Raised a Baptist, I’ve still got Baptist feet. In other words, you don’t want to see me try to dance. That doesn’t mean I don’t have rhythm; I’m okay there, but dance? No. I’ve never laughed as much in my life, I don’t think, as I did a few years ago when some friends persuaded Karen and myself to join them in taking a cha-cha class. All I remember from the class is “1, 2, cha cha cha, 3, 4, cha cha cha”. It wasn’t pretty.

But the Spirit of God bids us dance in step with Him, to live life in rhythm to His timing, stepping beyond our own comfort zones and dancing a dance wherein He calls the moves. And it’s scary, for those of us left-brained, analytical types who like to reason our way through life. But in Acts 8, the church is light on its feet, responding to circumstances that the Holy Spirit has thrown its way, “dancing” to a tune that most in the church didn’t like—and yet, the Holy Spirit was in the lead, and He used this set of circumstances to further His agenda for the world.

I. The Spirit Leads thru Circumstances

:1b-8

We want to know “why” things happen that seem to be random circumstances. Why did the bridge collapse on the day that it did in Minneapolis? I’m sure that some of the families and friends of the victims are asking that question, why on that day, at that exact moment when their loved one was passing across, why not one minute later, or five minutes earlier, and why that bridge, and all of those questions. Why? And the answer is that we will never know. Period.

Did the people who were being persecuted understand why? No, but this was God using persecution to accomplish His purpose - Sort of cuts across the grain of the idea that when we turn to God, everything will automatically be peaches and cream in our lives, huh? And yet, at the same time, this is a beautiful illustration of God’s promises to work out His will through all the circumstances of our lives if we will trust Him. Kent Hughes says that “following the church through Acts is like following a wounded deer through the forest. Drops of blood mark the trail.” Mao-Tse-Tung launched the most ambitious program in human history to eradicate the Christian church. He was responsible for killing over 70 million people, many of them followers of Christ. Chairman Mao threw out the China Inland Mission missionaries, and the number of believers in China dwindled. Under Mao’s iron fist, there were only 1.5 million believers in China in 1970. Today, there are around 100 million.

They went out “preaching the Word.” Five times in this chapter Luke uses a term that he’s used only once so far in the book of Acts, and it is the verb euangelizo, from which we get our words “evangel”, “evangelize”, and “evangelism”. The “evangel” is means “good news”; to evangelize means “to bring good news”. Luke is introducing the necessity of sharing the good news of Christ with those who are not yet followers of His, and as Stott points out, “there can be no evangelism without an evangel”, and “Christian evangelism presupposes the good news of Jesus Christ.” Let’s not run on by this without pausing for a moment: guarding the message of the gospel, the whole message of the gospel, is critical in the times in which we live. The tendency to water it down, to try to make it more palatable, to leave out the difficult parts, is as powerful today as ever. But we don’t have that prerogative; the methods we use might change, but the message never can.

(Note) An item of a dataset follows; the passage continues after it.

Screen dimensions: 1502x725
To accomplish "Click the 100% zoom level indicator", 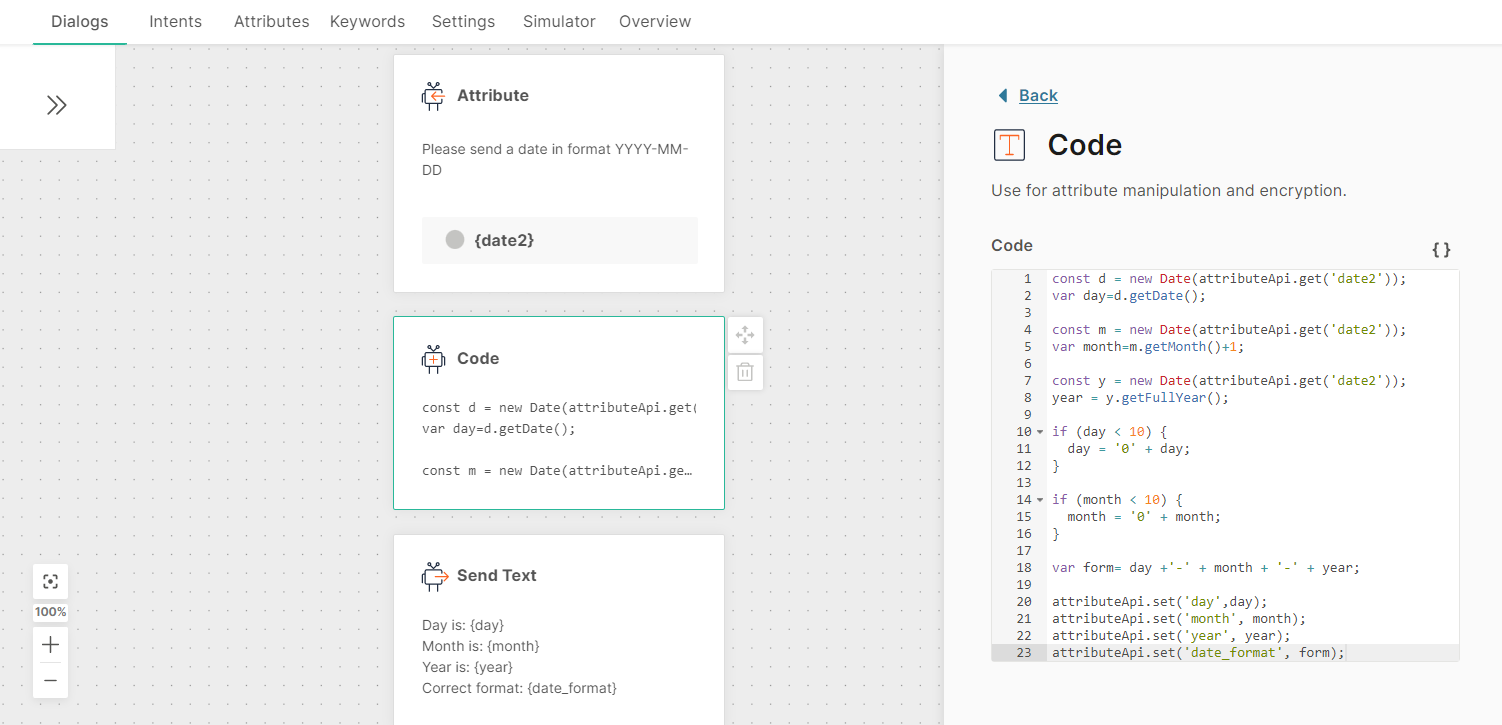I will tap(50, 612).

Something else that we see in this passage is a clear transition, the beginning of the Christian mission to the world. Jesus said, “you will be My witnesses in Jerusalem, and in Judea, and Samaria, and to the remotest part of the earth.” Samaria was the land of half-breeds, the despised people who followed a quasi-Judaistic cult, as to worship, and who had intermarried in a way that provoked the Jews to hatred (this is why the story of the Good Samaritan is so compelling). Philip is a man who pioneered this outreach, and then further down the passage, we find him conversing openly with the Ethiopian secretary of the treasury. This Philip fellow was quite the pioneer! Philip was just the man for the job. His semi-castoff status as a Hellenist put him in league, if you will, with the Samaritans, who were fully castoffs, and his message, which discounted the Jerusalem temple which the Samaritans hated, in favor of Christ, was one which would have resonated with them as well, for this they had in common with the Jews: they looked forward to a prophet like Moses—which was Philip’s message, that Christ was the fulfillment of this prophecy of Deuteronomy 18:15, 18-19. And when he spoke, the Samaritans responded. Philip was dancing in step with the Spirit, Who orchestrated the circumstances in order to accomplish His purpose.